What are Amazon Macie Findings?

When Amazon Macie finds potential policy breaches or issues with the security or privacy of your S3 buckets, or when sensitive data is discovered in S3 objects, it generates findings. A finding is a thorough report on a potential issue or sensitive data discovered by Macie. Each finding includes a severity assessment, information about the affected resource, and extra information, such as when and how Macie discovered the issue or data. Macie stores your policy and sensitive data discoveries for 90 days.

Types of Amazon Macie findings

Amazon Macie generates two categories of findings:

  1. Policy findings

  2. Sensitive data findings

Policy finding is a detailed report of a potential policy violation or security or privacy issue with an Amazon S3 bucket. These findings are generated by Macie as part of its ongoing monitoring of your Amazon S3 data.

Sensitive data finding is a comprehensive report on sensitive data found in an S3 object. When Macie discovers sensitive data in S3 objects that you configure a sensitive data discovery job to analyze, it generates these findings.

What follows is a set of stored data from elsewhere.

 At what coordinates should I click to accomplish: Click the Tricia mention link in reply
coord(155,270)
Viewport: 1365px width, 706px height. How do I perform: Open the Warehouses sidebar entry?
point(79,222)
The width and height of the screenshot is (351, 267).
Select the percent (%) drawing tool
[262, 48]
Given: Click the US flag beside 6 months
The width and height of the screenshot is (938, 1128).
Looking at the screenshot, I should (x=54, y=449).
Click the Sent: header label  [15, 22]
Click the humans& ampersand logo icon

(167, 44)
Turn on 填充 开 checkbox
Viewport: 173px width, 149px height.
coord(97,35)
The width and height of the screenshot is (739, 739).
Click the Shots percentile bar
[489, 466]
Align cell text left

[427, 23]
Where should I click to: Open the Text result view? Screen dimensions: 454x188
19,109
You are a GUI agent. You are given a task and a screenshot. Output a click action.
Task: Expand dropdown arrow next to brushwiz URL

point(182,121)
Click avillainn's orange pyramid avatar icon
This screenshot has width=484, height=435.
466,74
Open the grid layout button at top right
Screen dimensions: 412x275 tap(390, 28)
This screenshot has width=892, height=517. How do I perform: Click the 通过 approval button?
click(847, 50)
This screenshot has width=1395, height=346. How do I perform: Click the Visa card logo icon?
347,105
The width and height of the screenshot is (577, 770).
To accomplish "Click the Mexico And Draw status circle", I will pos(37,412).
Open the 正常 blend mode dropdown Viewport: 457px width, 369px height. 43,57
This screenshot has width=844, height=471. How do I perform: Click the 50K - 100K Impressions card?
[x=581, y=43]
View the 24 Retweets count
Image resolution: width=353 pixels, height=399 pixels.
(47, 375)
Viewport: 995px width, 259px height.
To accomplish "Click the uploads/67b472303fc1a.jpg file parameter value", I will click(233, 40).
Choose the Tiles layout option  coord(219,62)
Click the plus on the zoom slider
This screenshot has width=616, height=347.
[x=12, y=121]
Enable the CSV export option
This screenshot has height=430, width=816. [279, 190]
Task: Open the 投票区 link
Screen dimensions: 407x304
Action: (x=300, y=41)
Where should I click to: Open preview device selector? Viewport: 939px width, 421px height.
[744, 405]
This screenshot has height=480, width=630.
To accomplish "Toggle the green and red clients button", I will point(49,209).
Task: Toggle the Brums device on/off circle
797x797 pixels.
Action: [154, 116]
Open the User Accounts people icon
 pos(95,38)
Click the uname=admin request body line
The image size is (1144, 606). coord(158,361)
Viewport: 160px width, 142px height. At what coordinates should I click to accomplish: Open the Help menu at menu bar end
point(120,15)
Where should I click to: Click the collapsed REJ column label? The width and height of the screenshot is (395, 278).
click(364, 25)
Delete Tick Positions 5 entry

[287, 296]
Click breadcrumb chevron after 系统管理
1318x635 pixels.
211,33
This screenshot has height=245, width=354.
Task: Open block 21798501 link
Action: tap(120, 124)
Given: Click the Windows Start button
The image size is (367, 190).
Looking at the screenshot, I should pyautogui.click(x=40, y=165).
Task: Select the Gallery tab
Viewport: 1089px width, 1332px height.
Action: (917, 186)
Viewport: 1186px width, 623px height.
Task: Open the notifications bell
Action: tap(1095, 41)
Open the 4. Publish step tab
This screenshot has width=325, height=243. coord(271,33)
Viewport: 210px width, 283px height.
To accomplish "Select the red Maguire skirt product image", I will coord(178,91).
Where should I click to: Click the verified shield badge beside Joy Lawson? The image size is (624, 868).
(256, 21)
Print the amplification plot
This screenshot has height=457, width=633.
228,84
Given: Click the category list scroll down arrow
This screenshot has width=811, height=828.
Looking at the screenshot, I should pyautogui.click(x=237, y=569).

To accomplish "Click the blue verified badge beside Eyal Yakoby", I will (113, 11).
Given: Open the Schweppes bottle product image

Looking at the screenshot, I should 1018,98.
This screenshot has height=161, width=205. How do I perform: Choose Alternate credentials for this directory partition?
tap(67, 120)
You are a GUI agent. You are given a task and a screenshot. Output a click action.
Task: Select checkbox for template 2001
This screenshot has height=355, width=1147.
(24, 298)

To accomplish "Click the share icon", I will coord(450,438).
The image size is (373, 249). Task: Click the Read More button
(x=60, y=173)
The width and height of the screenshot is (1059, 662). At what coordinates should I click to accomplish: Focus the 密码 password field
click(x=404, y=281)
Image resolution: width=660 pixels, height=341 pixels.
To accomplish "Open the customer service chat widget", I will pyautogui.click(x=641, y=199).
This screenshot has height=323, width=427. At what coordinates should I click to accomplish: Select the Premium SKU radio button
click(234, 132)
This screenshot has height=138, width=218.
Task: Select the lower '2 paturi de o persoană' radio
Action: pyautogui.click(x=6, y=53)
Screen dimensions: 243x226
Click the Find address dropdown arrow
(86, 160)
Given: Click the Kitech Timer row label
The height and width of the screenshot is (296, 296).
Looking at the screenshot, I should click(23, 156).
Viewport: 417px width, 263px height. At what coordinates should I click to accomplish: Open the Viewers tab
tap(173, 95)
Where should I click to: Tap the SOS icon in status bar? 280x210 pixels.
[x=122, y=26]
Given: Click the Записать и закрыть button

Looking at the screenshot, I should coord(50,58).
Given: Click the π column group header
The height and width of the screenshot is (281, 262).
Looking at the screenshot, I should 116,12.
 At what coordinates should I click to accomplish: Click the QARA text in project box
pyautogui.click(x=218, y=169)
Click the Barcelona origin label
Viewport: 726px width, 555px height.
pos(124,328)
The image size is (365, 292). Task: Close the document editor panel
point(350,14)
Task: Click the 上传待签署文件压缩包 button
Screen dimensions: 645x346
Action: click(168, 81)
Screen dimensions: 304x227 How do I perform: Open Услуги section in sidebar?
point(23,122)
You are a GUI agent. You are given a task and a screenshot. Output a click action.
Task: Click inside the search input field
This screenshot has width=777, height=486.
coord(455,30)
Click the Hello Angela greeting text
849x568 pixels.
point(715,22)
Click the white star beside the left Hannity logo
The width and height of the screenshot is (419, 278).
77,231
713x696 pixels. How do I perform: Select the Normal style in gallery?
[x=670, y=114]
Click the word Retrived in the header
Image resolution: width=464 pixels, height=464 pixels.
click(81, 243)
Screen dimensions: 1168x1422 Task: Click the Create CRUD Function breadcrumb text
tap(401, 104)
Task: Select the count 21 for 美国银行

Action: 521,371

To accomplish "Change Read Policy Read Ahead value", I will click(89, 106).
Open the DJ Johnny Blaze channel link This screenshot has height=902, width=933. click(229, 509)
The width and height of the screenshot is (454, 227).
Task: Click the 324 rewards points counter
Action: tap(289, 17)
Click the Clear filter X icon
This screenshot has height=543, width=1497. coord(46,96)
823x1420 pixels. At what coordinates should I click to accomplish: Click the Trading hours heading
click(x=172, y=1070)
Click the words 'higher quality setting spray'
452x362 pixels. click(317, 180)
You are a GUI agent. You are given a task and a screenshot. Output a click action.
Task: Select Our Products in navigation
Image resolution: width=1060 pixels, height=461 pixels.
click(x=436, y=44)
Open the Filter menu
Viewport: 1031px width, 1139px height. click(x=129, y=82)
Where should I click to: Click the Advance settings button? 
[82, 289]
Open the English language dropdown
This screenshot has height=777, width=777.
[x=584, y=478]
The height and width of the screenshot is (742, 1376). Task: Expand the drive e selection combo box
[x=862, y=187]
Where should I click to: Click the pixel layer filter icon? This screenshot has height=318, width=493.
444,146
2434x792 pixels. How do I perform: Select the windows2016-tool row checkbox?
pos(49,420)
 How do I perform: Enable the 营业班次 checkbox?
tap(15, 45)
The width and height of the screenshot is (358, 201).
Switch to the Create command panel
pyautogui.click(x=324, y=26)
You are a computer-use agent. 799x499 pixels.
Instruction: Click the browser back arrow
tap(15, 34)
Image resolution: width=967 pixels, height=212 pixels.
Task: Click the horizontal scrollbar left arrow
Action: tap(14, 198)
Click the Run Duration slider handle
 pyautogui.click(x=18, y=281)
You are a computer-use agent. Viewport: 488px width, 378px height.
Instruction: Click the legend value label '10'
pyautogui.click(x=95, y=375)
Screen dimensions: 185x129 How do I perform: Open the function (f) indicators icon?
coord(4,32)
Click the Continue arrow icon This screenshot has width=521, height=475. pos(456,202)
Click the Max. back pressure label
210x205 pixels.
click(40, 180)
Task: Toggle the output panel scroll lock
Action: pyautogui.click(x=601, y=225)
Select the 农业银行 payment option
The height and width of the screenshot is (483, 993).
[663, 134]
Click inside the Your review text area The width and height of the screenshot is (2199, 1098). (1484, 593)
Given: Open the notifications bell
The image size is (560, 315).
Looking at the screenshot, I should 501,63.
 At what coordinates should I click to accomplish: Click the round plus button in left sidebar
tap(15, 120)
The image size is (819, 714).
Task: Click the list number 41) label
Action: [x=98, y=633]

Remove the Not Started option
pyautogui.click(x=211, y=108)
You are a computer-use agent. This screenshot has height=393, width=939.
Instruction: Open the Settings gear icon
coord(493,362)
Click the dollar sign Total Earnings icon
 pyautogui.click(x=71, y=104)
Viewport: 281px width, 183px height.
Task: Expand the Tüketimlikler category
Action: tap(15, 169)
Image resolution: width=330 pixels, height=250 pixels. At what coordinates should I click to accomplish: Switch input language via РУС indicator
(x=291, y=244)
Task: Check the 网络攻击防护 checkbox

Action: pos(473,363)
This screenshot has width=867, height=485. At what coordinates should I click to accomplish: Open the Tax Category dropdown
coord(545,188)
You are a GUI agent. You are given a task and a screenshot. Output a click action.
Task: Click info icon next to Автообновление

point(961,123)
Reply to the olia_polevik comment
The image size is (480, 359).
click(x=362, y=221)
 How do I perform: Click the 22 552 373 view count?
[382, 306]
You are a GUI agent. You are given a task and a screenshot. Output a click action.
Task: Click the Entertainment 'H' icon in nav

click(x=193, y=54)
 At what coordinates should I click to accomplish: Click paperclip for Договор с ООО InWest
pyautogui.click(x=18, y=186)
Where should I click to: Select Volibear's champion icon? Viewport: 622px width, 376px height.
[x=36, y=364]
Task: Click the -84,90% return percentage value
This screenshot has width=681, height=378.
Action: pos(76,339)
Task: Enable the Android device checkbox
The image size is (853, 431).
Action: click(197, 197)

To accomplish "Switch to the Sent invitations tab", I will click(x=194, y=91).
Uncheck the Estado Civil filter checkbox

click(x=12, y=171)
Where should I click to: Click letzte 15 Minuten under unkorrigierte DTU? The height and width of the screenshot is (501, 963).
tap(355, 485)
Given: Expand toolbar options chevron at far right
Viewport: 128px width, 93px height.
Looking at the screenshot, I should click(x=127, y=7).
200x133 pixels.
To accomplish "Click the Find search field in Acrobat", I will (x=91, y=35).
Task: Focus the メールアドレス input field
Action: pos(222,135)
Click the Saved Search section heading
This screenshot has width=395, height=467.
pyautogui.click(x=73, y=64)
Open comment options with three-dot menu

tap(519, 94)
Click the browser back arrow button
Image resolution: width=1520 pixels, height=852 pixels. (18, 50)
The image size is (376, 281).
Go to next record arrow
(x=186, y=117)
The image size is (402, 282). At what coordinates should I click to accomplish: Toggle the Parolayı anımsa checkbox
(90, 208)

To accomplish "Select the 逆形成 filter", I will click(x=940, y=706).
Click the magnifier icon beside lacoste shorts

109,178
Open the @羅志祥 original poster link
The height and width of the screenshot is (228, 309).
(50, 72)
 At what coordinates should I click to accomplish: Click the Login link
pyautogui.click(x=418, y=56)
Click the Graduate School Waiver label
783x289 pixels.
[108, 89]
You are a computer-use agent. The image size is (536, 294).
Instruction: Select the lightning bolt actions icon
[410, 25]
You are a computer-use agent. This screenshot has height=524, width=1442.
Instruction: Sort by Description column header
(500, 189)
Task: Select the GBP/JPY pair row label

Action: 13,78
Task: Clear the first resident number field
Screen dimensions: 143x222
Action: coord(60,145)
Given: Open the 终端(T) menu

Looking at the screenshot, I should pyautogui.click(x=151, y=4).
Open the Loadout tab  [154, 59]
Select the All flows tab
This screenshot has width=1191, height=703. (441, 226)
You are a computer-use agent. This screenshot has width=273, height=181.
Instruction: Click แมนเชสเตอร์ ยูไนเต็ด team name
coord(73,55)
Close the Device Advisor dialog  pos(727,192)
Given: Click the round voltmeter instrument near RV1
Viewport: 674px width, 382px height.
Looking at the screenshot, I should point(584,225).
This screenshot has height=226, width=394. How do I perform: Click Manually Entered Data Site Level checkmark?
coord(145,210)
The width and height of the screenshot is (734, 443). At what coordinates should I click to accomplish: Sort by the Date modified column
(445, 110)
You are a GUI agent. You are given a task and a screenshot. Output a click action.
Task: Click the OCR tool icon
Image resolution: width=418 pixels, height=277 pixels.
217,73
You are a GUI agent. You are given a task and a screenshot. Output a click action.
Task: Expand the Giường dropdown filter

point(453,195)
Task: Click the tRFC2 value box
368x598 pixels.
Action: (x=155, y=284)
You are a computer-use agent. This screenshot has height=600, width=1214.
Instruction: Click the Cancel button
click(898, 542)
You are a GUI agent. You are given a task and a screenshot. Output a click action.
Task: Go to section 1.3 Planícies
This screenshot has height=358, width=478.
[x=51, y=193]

Each category contains a different type of finding.

Lab Workflow

In this lab, we will create an S3 bucket and store sensitive information in it as a JSON file, and then use the Amazon Macie service and regular expressions to try to find the sensitive data findings.

Now that we have covered all the key terms for the lab, let's carry out the experiment.

Lab Scenario

We have set up the below scenario in our INE labs for our students to practice. The screenshots have been taken from our online lab environment.

Lab Link: Amazon Macie

Objective

Store the sensitive data into S3 bucket and use Amazon Macie to generate the sensitive data findings.

Solution

Step 1: Click the lab link button to get access credentials. Login to the AWS account with these credentials.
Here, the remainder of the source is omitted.